[Lines of data]

○ ○ ○ ○ ○ ○ ○

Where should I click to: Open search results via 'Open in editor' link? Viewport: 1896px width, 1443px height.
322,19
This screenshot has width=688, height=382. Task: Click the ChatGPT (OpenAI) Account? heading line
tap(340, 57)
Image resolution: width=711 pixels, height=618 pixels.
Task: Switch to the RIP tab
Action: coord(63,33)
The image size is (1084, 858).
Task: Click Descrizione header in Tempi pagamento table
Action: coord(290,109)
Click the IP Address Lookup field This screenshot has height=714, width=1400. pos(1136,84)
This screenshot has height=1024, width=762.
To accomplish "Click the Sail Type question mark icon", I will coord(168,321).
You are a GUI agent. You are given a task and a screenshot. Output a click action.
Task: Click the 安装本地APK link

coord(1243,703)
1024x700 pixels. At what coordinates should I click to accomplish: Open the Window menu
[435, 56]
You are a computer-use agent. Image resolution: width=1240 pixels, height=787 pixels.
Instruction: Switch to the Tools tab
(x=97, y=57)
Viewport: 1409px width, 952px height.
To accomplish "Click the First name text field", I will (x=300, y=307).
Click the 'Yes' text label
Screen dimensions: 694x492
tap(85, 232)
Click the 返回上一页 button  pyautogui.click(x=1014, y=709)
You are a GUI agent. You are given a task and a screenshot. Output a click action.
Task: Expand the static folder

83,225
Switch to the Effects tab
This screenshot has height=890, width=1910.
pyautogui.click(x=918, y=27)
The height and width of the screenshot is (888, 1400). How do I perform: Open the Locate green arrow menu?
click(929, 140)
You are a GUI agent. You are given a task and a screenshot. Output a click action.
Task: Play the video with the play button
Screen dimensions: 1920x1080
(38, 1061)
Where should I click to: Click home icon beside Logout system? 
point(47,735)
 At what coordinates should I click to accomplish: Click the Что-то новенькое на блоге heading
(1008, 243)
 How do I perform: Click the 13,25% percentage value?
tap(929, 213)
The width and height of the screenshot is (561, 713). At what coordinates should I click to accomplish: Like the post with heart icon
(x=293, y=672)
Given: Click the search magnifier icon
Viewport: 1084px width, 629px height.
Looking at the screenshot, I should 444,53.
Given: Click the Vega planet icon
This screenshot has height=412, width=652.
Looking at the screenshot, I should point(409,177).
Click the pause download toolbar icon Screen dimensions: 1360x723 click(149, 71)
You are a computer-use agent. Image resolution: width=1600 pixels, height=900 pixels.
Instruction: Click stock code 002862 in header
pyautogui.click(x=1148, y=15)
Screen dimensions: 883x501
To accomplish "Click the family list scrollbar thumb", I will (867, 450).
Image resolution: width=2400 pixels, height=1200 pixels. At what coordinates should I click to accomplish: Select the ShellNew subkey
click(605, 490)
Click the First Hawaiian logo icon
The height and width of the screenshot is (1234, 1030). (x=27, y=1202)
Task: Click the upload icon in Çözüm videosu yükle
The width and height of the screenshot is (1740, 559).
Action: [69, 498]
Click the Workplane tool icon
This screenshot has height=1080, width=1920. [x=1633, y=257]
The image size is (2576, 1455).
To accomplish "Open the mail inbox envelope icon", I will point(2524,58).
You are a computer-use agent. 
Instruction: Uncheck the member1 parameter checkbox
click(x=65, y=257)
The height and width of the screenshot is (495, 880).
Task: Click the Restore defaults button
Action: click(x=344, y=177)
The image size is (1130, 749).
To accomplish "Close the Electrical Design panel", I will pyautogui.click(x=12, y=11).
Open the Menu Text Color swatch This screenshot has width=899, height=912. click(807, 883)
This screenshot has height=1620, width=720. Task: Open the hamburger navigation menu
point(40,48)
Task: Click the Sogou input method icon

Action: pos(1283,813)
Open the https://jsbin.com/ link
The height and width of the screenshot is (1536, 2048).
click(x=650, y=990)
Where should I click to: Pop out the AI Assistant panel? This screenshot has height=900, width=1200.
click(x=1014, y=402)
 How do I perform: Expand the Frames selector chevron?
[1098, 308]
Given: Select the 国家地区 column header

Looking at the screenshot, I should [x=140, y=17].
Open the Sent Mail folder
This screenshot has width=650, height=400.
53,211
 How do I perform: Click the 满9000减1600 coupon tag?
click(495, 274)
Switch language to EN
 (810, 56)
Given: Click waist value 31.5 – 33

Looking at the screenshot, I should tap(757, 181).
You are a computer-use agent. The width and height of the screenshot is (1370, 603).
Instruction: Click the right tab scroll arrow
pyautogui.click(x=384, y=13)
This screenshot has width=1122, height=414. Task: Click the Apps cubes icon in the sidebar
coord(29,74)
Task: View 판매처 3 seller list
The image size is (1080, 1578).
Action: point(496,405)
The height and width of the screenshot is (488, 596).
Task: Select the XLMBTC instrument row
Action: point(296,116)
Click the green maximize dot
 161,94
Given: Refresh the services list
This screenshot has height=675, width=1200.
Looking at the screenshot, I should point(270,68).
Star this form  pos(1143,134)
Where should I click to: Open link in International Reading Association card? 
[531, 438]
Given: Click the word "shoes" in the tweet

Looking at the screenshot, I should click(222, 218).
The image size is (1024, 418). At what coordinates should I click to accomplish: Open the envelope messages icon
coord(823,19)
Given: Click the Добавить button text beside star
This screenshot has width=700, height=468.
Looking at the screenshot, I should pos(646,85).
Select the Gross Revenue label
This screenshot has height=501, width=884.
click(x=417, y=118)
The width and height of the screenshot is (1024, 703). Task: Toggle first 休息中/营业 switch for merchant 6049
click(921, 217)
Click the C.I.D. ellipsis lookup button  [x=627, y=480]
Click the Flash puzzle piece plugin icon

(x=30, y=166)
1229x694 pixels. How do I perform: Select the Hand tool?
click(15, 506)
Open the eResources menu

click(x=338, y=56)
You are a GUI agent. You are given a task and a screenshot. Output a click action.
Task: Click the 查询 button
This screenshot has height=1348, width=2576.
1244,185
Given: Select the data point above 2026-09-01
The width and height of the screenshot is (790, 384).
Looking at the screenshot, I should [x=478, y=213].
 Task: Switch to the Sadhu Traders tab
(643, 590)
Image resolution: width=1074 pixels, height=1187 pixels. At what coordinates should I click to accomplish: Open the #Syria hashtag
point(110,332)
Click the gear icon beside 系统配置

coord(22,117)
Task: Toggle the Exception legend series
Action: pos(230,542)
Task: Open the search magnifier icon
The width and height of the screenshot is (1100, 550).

○ ○ ○ ○ ○ ○ ○

Exercise goal:
In the rows above, substitute "GUI assistant" for every occurrence of "GUI agent", leaving all other text unchanged.

Final answer:
Where should I click to: Open search results via 'Open in editor' link? Viewport: 1896px width, 1443px height.
322,19
This screenshot has width=688, height=382. Task: Click the ChatGPT (OpenAI) Account? heading line
tap(340, 57)
Image resolution: width=711 pixels, height=618 pixels.
Task: Switch to the RIP tab
Action: coord(63,33)
The image size is (1084, 858).
Task: Click Descrizione header in Tempi pagamento table
Action: coord(290,109)
Click the IP Address Lookup field This screenshot has height=714, width=1400. pos(1136,84)
This screenshot has height=1024, width=762.
To accomplish "Click the Sail Type question mark icon", I will coord(168,321).
You are a GUI assistant. You are given a task and a screenshot. Output a click action.
Task: Click the 安装本地APK link

coord(1243,703)
1024x700 pixels. At what coordinates should I click to accomplish: Open the Window menu
[435, 56]
You are a computer-use agent. Image resolution: width=1240 pixels, height=787 pixels.
Instruction: Switch to the Tools tab
(x=97, y=57)
Viewport: 1409px width, 952px height.
To accomplish "Click the First name text field", I will (x=300, y=307).
Click the 'Yes' text label
Screen dimensions: 694x492
tap(85, 232)
Click the 返回上一页 button  pyautogui.click(x=1014, y=709)
You are a GUI assistant. You are given a task and a screenshot. Output a click action.
Task: Expand the static folder

83,225
Switch to the Effects tab
This screenshot has height=890, width=1910.
pyautogui.click(x=918, y=27)
The height and width of the screenshot is (888, 1400). How do I perform: Open the Locate green arrow menu?
click(929, 140)
You are a GUI assistant. You are given a task and a screenshot. Output a click action.
Task: Play the video with the play button
Screen dimensions: 1920x1080
(38, 1061)
Where should I click to: Click home icon beside Logout system? 
point(47,735)
 At what coordinates should I click to accomplish: Click the Что-то новенькое на блоге heading
(1008, 243)
 How do I perform: Click the 13,25% percentage value?
tap(929, 213)
The width and height of the screenshot is (561, 713). At what coordinates should I click to accomplish: Like the post with heart icon
(x=293, y=672)
Given: Click the search magnifier icon
Viewport: 1084px width, 629px height.
Looking at the screenshot, I should 444,53.
Given: Click the Vega planet icon
This screenshot has height=412, width=652.
Looking at the screenshot, I should point(409,177).
Click the pause download toolbar icon Screen dimensions: 1360x723 click(149, 71)
You are a computer-use agent. Image resolution: width=1600 pixels, height=900 pixels.
Instruction: Click stock code 002862 in header
pyautogui.click(x=1148, y=15)
Screen dimensions: 883x501
To accomplish "Click the family list scrollbar thumb", I will (867, 450).
Image resolution: width=2400 pixels, height=1200 pixels. At what coordinates should I click to accomplish: Select the ShellNew subkey
click(605, 490)
Click the First Hawaiian logo icon
The height and width of the screenshot is (1234, 1030). (x=27, y=1202)
Task: Click the upload icon in Çözüm videosu yükle
The width and height of the screenshot is (1740, 559).
Action: [69, 498]
Click the Workplane tool icon
This screenshot has height=1080, width=1920. [x=1633, y=257]
The image size is (2576, 1455).
To accomplish "Open the mail inbox envelope icon", I will point(2524,58).
You are a computer-use agent. 
Instruction: Uncheck the member1 parameter checkbox
click(x=65, y=257)
The height and width of the screenshot is (495, 880).
Task: Click the Restore defaults button
Action: click(x=344, y=177)
The image size is (1130, 749).
To accomplish "Close the Electrical Design panel", I will pyautogui.click(x=12, y=11).
Open the Menu Text Color swatch This screenshot has width=899, height=912. click(807, 883)
This screenshot has height=1620, width=720. Task: Open the hamburger navigation menu
point(40,48)
Task: Click the Sogou input method icon

Action: pos(1283,813)
Open the https://jsbin.com/ link
The height and width of the screenshot is (1536, 2048).
click(x=650, y=990)
Where should I click to: Pop out the AI Assistant panel? This screenshot has height=900, width=1200.
click(x=1014, y=402)
 How do I perform: Expand the Frames selector chevron?
[1098, 308]
Given: Select the 国家地区 column header

Looking at the screenshot, I should [x=140, y=17].
Open the Sent Mail folder
This screenshot has width=650, height=400.
53,211
 How do I perform: Click the 满9000减1600 coupon tag?
click(495, 274)
Switch language to EN
 (810, 56)
Given: Click waist value 31.5 – 33

Looking at the screenshot, I should tap(757, 181).
You are a computer-use agent. The width and height of the screenshot is (1370, 603).
Instruction: Click the right tab scroll arrow
pyautogui.click(x=384, y=13)
This screenshot has width=1122, height=414. Task: Click the Apps cubes icon in the sidebar
coord(29,74)
Task: View 판매처 3 seller list
The image size is (1080, 1578).
Action: point(496,405)
The height and width of the screenshot is (488, 596).
Task: Select the XLMBTC instrument row
Action: point(296,116)
Click the green maximize dot
 161,94
Given: Refresh the services list
This screenshot has height=675, width=1200.
Looking at the screenshot, I should point(270,68).
Star this form  pos(1143,134)
Where should I click to: Open link in International Reading Association card? 
[531, 438]
Given: Click the word "shoes" in the tweet

Looking at the screenshot, I should click(222, 218).
The image size is (1024, 418). At what coordinates should I click to accomplish: Open the envelope messages icon
coord(823,19)
Given: Click the Добавить button text beside star
This screenshot has width=700, height=468.
Looking at the screenshot, I should pos(646,85).
Select the Gross Revenue label
This screenshot has height=501, width=884.
click(x=417, y=118)
The width and height of the screenshot is (1024, 703). Task: Toggle first 休息中/营业 switch for merchant 6049
click(921, 217)
Click the C.I.D. ellipsis lookup button  [x=627, y=480]
Click the Flash puzzle piece plugin icon

(x=30, y=166)
1229x694 pixels. How do I perform: Select the Hand tool?
click(15, 506)
Open the eResources menu

click(x=338, y=56)
You are a GUI assistant. You are given a task and a screenshot. Output a click action.
Task: Click the 查询 button
This screenshot has height=1348, width=2576.
1244,185
Given: Select the data point above 2026-09-01
The width and height of the screenshot is (790, 384).
Looking at the screenshot, I should [x=478, y=213].
 Task: Switch to the Sadhu Traders tab
(643, 590)
Image resolution: width=1074 pixels, height=1187 pixels. At what coordinates should I click to accomplish: Open the #Syria hashtag
point(110,332)
Click the gear icon beside 系统配置

coord(22,117)
Task: Toggle the Exception legend series
Action: pos(230,542)
Task: Open the search magnifier icon
The width and height of the screenshot is (1100, 550).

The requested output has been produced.